Contact Sen. Arlen Specter, the head of the Senate’s Judiciary Committee, here. Public Citizen’s Litigation Group is defending Don Stewart in an anticipatory test case; you can support them here. And write your own Senators, once more, again, as well. Go! Go!

  1. Patrick Nielsen Hayden    Feb 5, 10:20 AM    #

    I’ve already phoned Specter’s office. But since Public Citizen wants to destroy my wife’s life, I’ll support them approximately when hell freezes over.


  2. Kip    Feb 6, 09:12 PM    #

    What Patrick means.

    Public Citizen is, indeed, the branch of Nader that took pemoline off the market with no recourse for those who actually needed it. I have no idea what the firewall is between the Litigation Group and whichever arm runs worstpills.org. So.

    Stewart’s case is important enough (aren’t they all?) that I would recommend visiting his online gallery, and inquiring (perhaps via email) as to the contact information for his defense fund.
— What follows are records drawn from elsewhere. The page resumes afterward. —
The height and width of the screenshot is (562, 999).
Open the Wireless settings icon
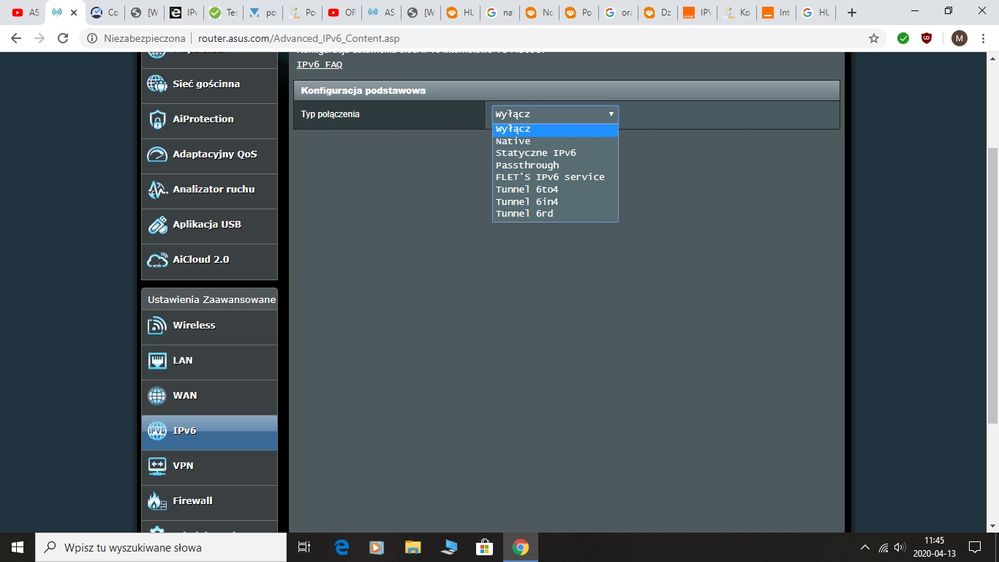[x=157, y=326]
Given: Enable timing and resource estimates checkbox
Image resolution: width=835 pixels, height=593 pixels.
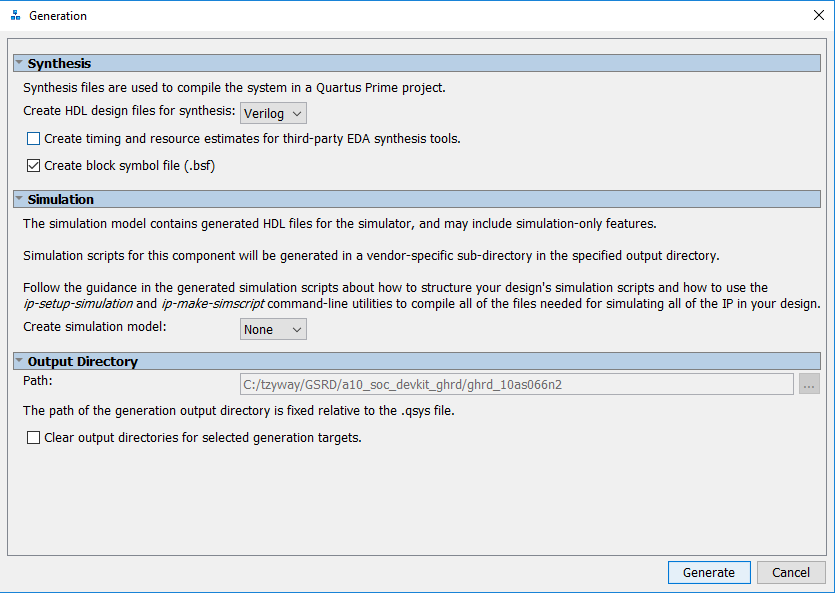Looking at the screenshot, I should point(34,139).
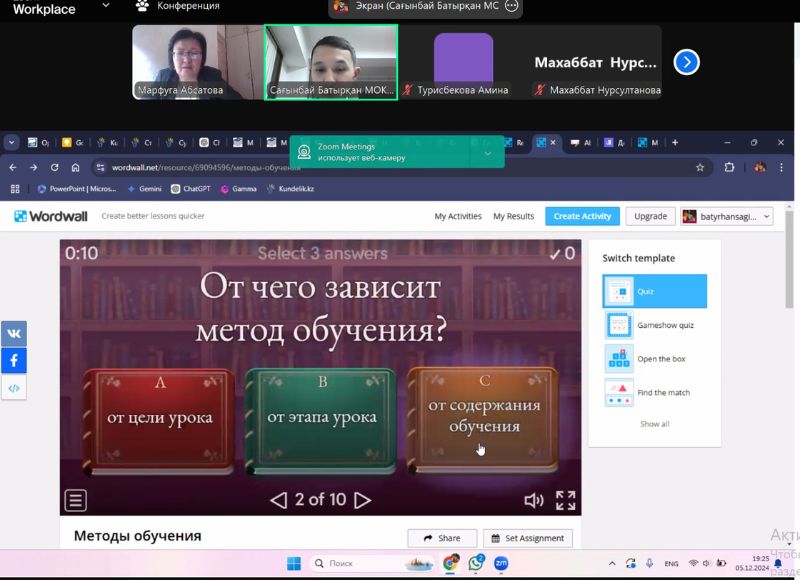This screenshot has width=800, height=580.
Task: Open My Results menu
Action: (x=513, y=216)
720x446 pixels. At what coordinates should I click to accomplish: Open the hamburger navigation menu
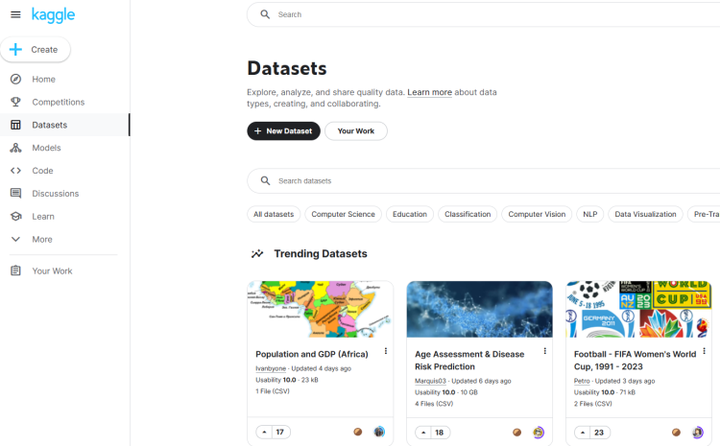click(15, 15)
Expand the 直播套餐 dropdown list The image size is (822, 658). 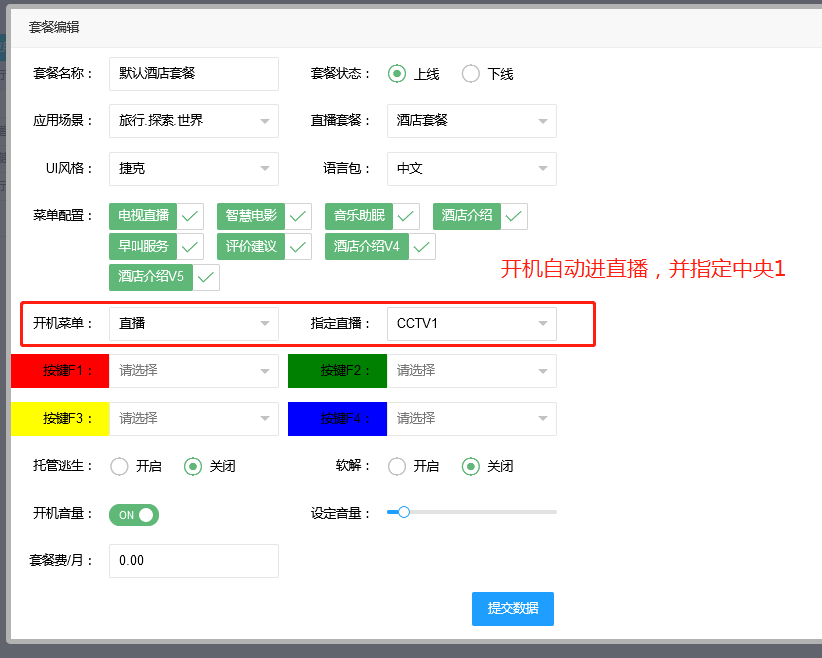click(471, 121)
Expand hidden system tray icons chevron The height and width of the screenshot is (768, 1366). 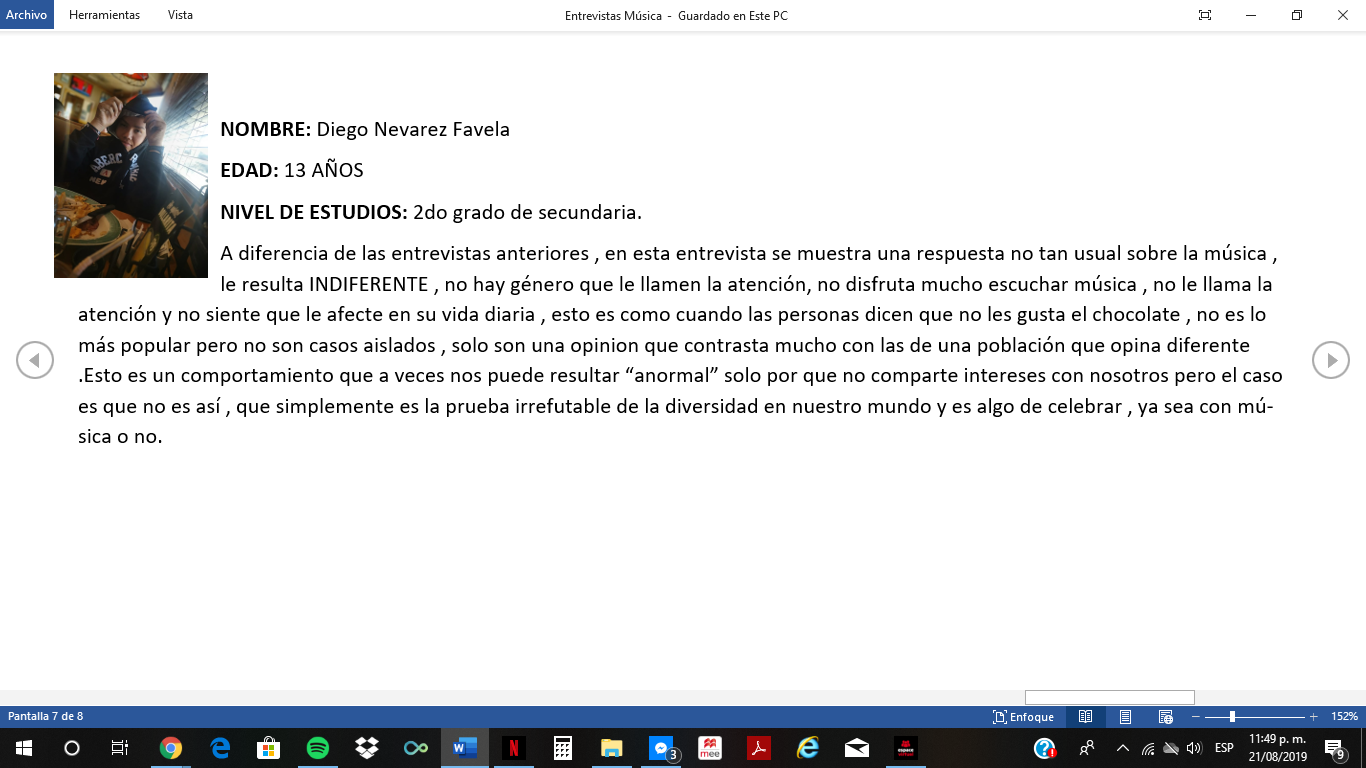coord(1122,748)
    —Also, I totally flubbed my example of dilution by blurring, above. Never hire me as an attorney, since I’m not. I might could fix it later.


  3. Glenn    Feb 9, 02:45 PM    #

    One might argue that we should go further and horsewhip any actor who, in days of youthful folly, might have played characters named after Harlan Ellison(TM,SM,R,TLA,AFSCE)? Or maybe my memory is failing. (It also comes to mind, oddly, that I knew Heidi way back around then, too.